I meet one resident, Daisy Vazquez, who is Ecuadorian and in her 30s, on her way home with a suitcase. She has lived here for a year and a half and has not managed to tune the noise out. “It’s impossible,” she says. “All the day you hear the noise.” It dies down a bit between 2am and 5am. “But the worst part is when they do roadworks at night.” She usually keeps her windows shut, but it is no fun in hot weather and even in winter the lack of ventilation causes condensation problems. She is a light sleeper and worries about the effects on her health. “It’s unpredictable. You don’t know when you are not going to sleep. And I don’t know how it would affect you longterm.”

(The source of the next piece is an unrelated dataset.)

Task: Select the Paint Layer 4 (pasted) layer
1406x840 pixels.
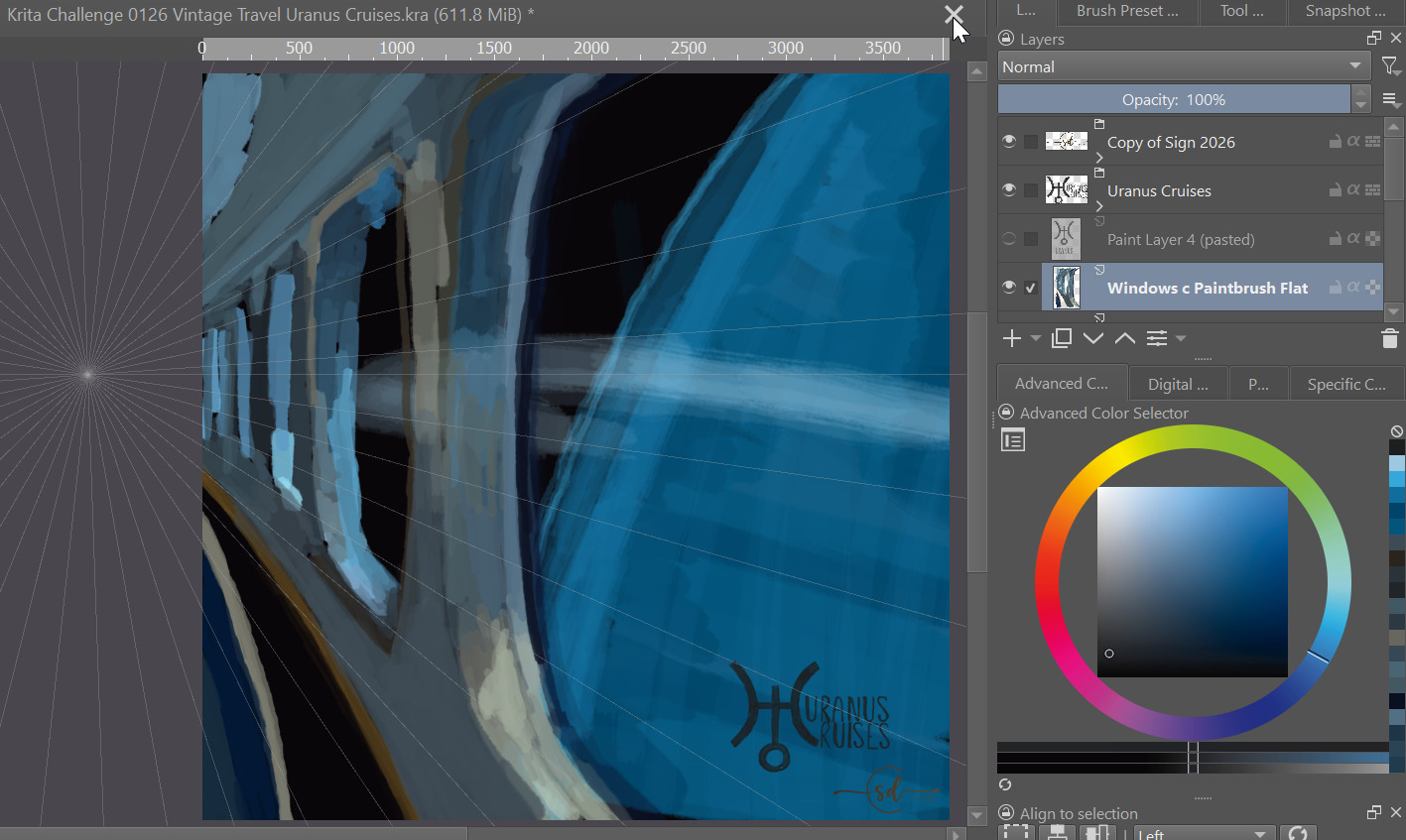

Cai, who conducted the Imperial study into road-traffic noise and health, stresses that one compounding factor is inequality. Houses next to busy roads tend to be cheaper. The people who live in them tend to be on lower incomes and have fewer choices. And people on lower incomes tend to have more health problems. Researchers will adjust their statistical models to take account of these socioeconomic factors when considering the effects of noise. We live in a world where peace and quiet is increasingly a luxury item and noise and stress are baseline conditions for the disadvantaged.

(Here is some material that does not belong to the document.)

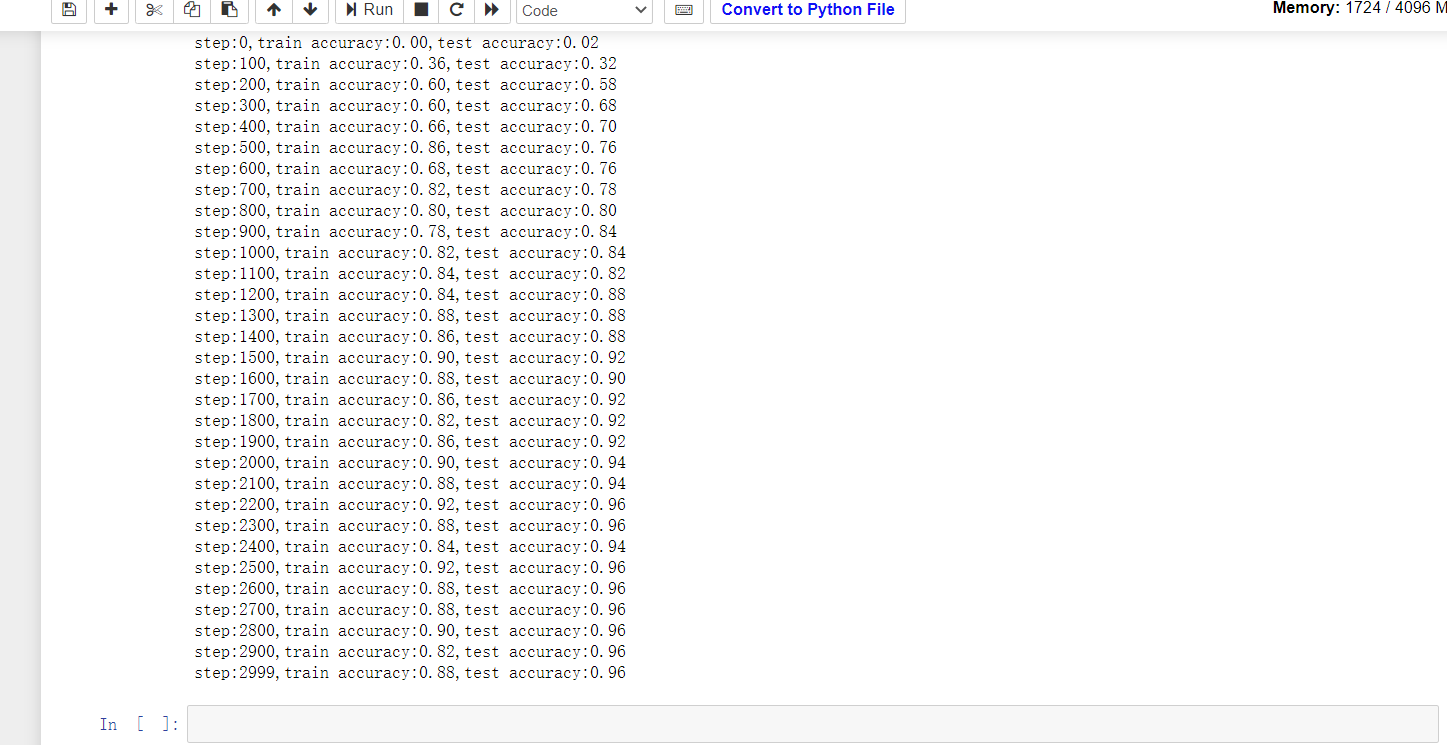Cut selected cell with scissors icon
1447x745 pixels.
coord(153,10)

 ‘The worst part is when they do roadworks.’ Photograph: Alamy Stock Photo

“In the past two or three years, the links between noise pollution and mental health are becoming clearer,” says Cai. “It seems to be motivated by both sleep disturbance and noise annoyance, which varies from person to person.” He points to a 2015 German study that found that people living next to noisy roads were 25% more likely to have symptoms of depression than people in quieter areas, even when adjusting for socioeconomic factors. As Kate Pickett and Richard Wilkinson demonstrate in the book The Inner Level, pretty much any social problem worsens the more unequal a society is. US studies have shown that the more economically divided and racially segregated a city is, the louder it is for everyone – even the comparatively advantaged. It’s also true that the more disadvantaged you are, the louder your life will be, creating what researchers term a “double jeopardy” effect.
“We can also reasonably assume that there are particular groups that are at higher risk than others,” says Michael Eade of the campaign group Noise Nuisance. “Those people who already have fragmented sleep patterns experience heightened effects, making them more vulnerable. Such groups include the elderly, pregnant women, those already experiencing poor health and shift workers. While children have higher awakening thresholds than adults, making them less sensitive to noise, they experience a heightened effect from sleep disturbance.”
But this, he reflects, is by no means a new observation. He quotes the Roman poet Juvenal: “The sick die here because they can’t sleep / For when does sleep come in rented rooms? / It costs a lot merely to sleep in this city!” ARTICLE ENDS.